By Sarah Pridgeon
Oneok Partners expects to begin construction of its new pipeline through Crook County later this year, representatives told the County Commissioners last week. The company has launched an outreach program for landowners along the planned route as it prepares to acquire land rights for the Elk Creek Pipeline.
The new 20-inch pipeline will transport natural gas liquids from the Rocky Mountain region past the termination of Oneok’s Bakken Pipeline in Colorado and ending in Kansas at the company’s NGL facilities.
“It parallels in its entirety the original Bakken Pipeline,” said Dick Vanderbush, Director of Project Development.
Oneok has been meeting with landowners along that route and holding meetings to hear questions, concerns and feedback from the previous project to install the Bakken line. The same landowners will be involved in the new project for the most part because, said Vanderbush, the company plans to offset the new line by around 50 feet from the Bakken line, a “comfort level” for safety and integrity that can be adjusted where necessary at the request of landowners or where the terrain makes it necessary to diverge.
“We are open to other re-routing options and will consider those,” he said. “It’s literally case by case.”
Vanderbush estimated that Oneok will be working with between 50 and 55 landowners on obtaining easements, negotiating with them individually or in landowner groups. At the present time, he said, the company is out seeking permission to survey and is hoping to launch that process in Kansas within the next couple of weeks, working north along the route.
Oneok is expecting that the pipeline will require two construction seasons, Vanderbush said, with the Kansas leg installed this summer. Based on the response from landowners, he continued, the company is hoping that some level of activity will be seen in the northern portion this coming fall and that the pipeline will go into service in the latter part of 2019.
The construction sequence will begin with staking the pipeline route and then grading and clearing the right of way; then, sections of pipe will be laid along the right of way and joints will be bent and welded to form a continuous segment that conforms to the contours of the land. These sections will be x-rayed to verify integrity, coated to protect against corrosion and lowered into trenches with specialty equipment.
“We’re actively working through the access road side of this,” Vanderbush told the commissioners, referring to the process by which the county approves pipeline installations along or across county roads. At the present time, he said, a team is evaluating the primary access routes that will be needed across federal, private and public land.
New pump stations will also be required for the pipeline, Vanderbush said. The design allows for three pump stations along the route for the initial barrels-per-day goal; more pump stations will then be required if Oneok chooses to bump up that total, with the plan to position them adjacent to the existing pump stations for the Bakken line.

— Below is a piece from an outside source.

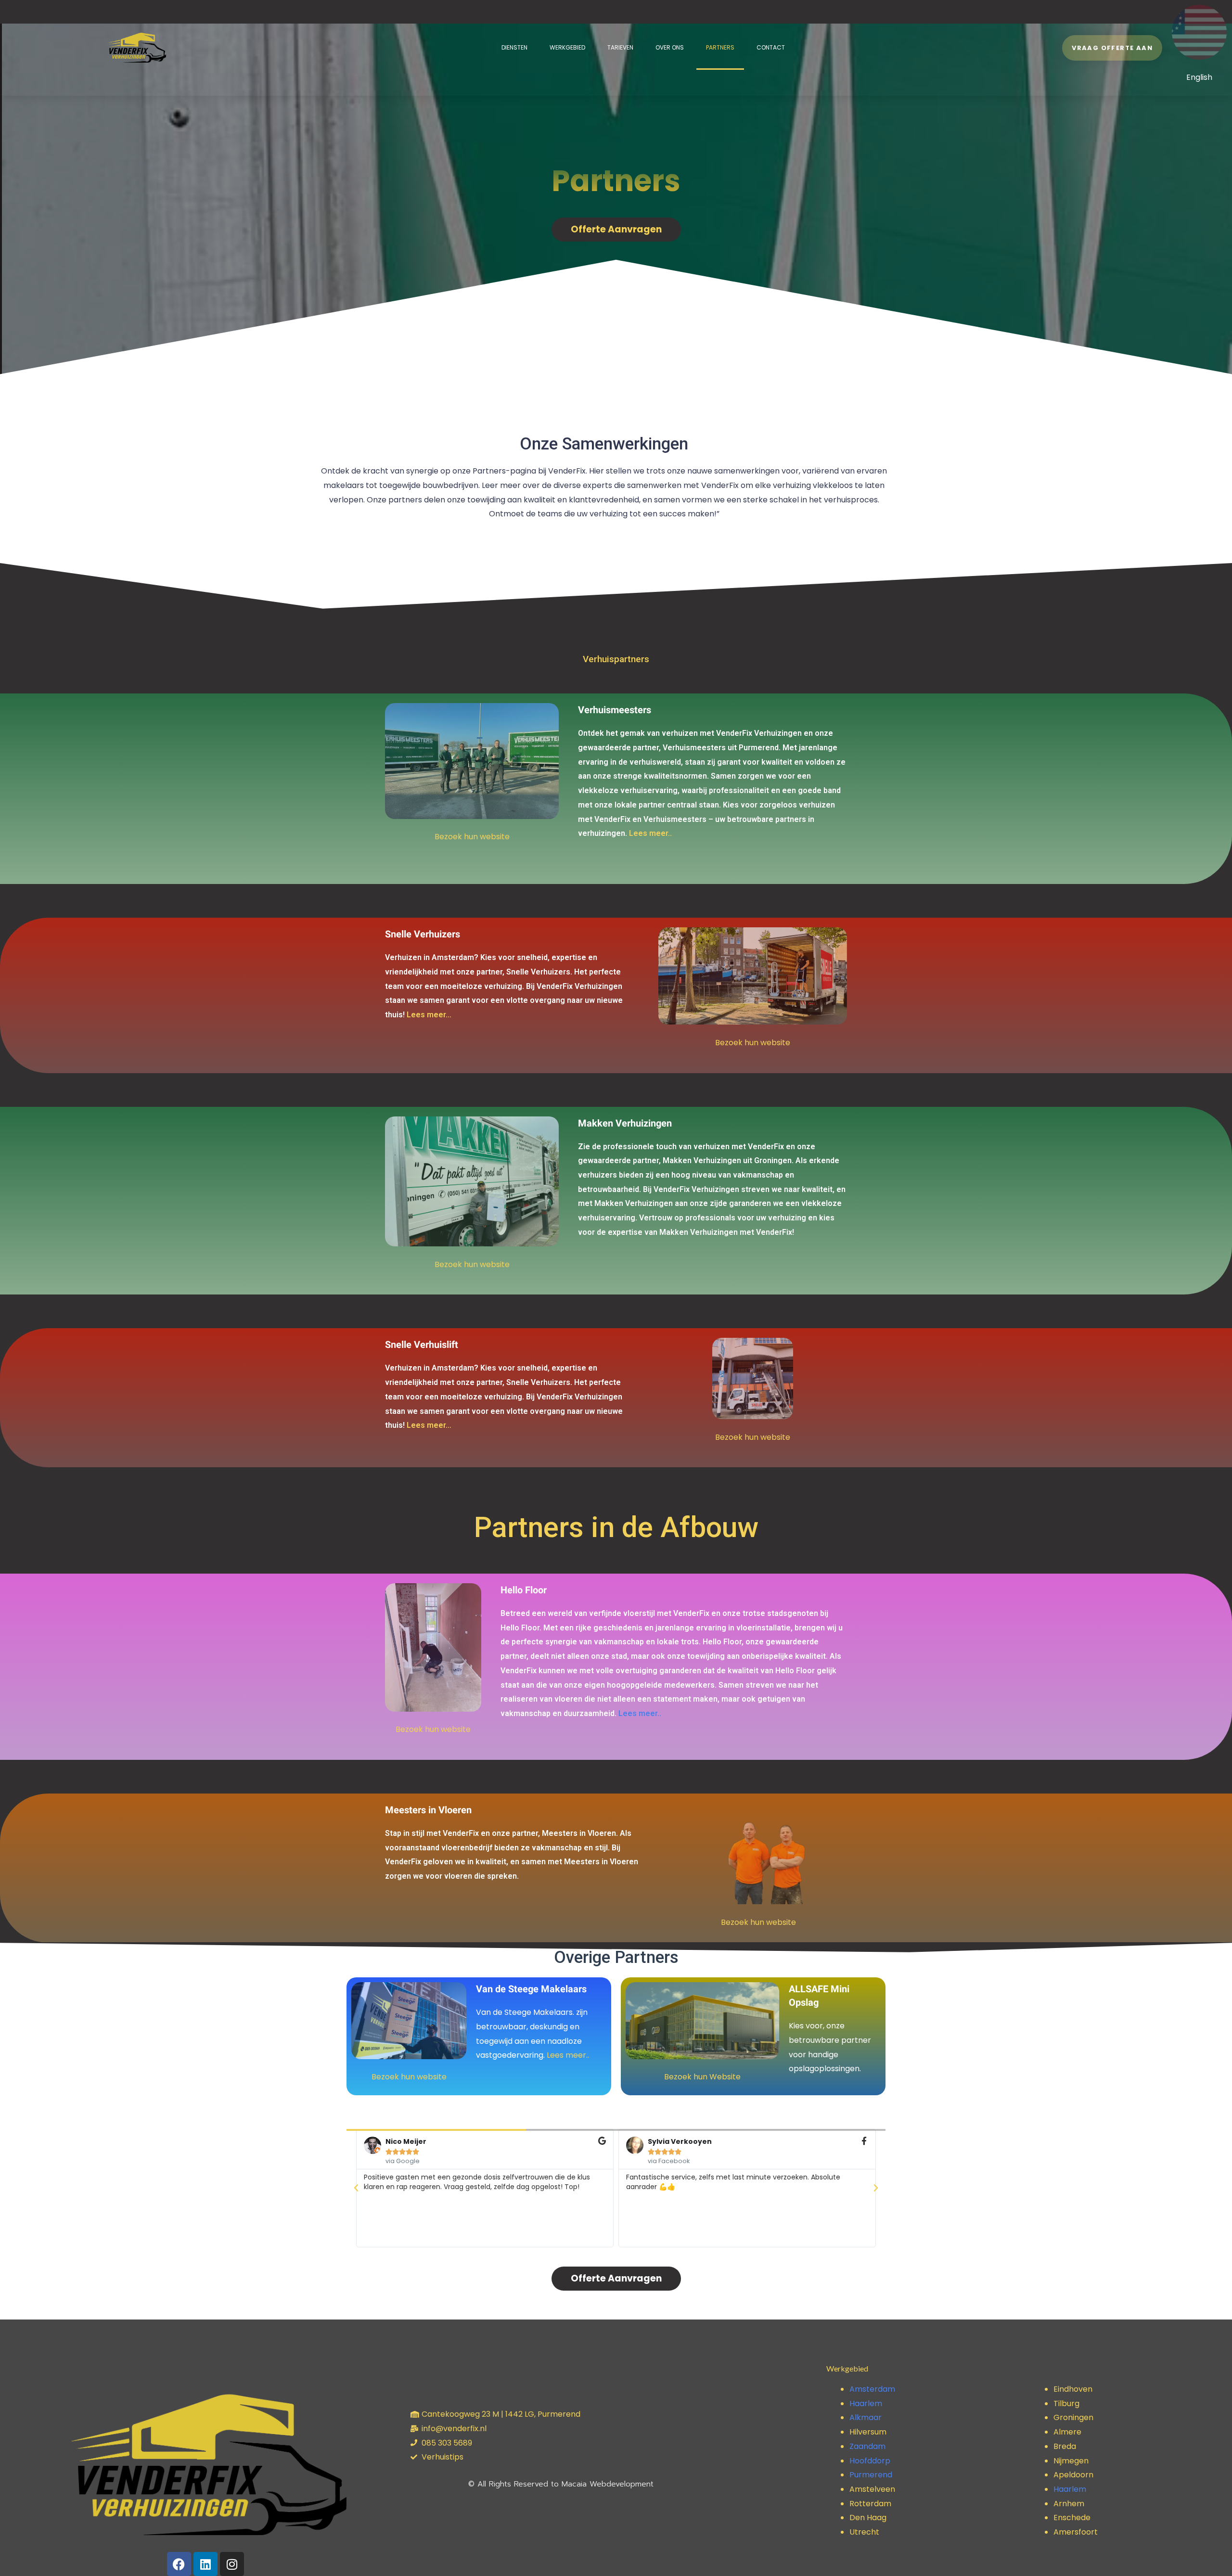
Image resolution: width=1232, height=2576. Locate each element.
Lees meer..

Danette Welsh, Government Relations Manager, assured the county commissioners that Oneok is keen to gather input regarding the project from the county and landowners alike.
“Anything you have concerns about – anything – we want to hear about it,” she said. She said that the company has already noted and looked into concerns about worker behavior during the Bakken installation and updated information for the county’s emergency plan.
Meanwhile, said Vanderbush, Oneok will share information with the county as it is able to provide a more solid timeline for the county.